> [Task to carry out]:
A verbatim transcript of the lines below, starting at the first and ending with the one that holds "Click the 9.5", is what should be produced.

======== Provided entries ========

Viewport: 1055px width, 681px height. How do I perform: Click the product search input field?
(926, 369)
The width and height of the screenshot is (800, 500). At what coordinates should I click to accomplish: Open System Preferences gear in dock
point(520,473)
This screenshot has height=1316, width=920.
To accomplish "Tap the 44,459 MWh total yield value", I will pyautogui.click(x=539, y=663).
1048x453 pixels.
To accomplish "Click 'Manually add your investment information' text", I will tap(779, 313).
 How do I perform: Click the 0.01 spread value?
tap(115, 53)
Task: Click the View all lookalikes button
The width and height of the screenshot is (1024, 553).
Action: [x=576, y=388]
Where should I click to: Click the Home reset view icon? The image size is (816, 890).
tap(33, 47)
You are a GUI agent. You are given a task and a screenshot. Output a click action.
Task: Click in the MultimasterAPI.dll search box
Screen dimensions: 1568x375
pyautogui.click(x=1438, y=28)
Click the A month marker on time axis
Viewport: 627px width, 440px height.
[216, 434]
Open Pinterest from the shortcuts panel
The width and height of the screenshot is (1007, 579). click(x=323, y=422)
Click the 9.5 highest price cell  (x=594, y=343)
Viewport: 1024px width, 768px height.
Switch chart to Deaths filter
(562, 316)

========

> [Response box]:
Viewport: 1055px width, 681px height. How do I perform: Click the product search input field?
(926, 369)
The width and height of the screenshot is (800, 500). At what coordinates should I click to accomplish: Open System Preferences gear in dock
point(520,473)
This screenshot has height=1316, width=920.
To accomplish "Tap the 44,459 MWh total yield value", I will pyautogui.click(x=539, y=663).
1048x453 pixels.
To accomplish "Click 'Manually add your investment information' text", I will tap(779, 313).
 How do I perform: Click the 0.01 spread value?
tap(115, 53)
Task: Click the View all lookalikes button
The width and height of the screenshot is (1024, 553).
Action: [x=576, y=388]
Where should I click to: Click the Home reset view icon? The image size is (816, 890).
tap(33, 47)
You are a GUI agent. You are given a task and a screenshot. Output a click action.
Task: Click in the MultimasterAPI.dll search box
Screen dimensions: 1568x375
pyautogui.click(x=1438, y=28)
Click the A month marker on time axis
Viewport: 627px width, 440px height.
[216, 434]
Open Pinterest from the shortcuts panel
The width and height of the screenshot is (1007, 579). click(x=323, y=422)
Click the 9.5 highest price cell  (x=594, y=343)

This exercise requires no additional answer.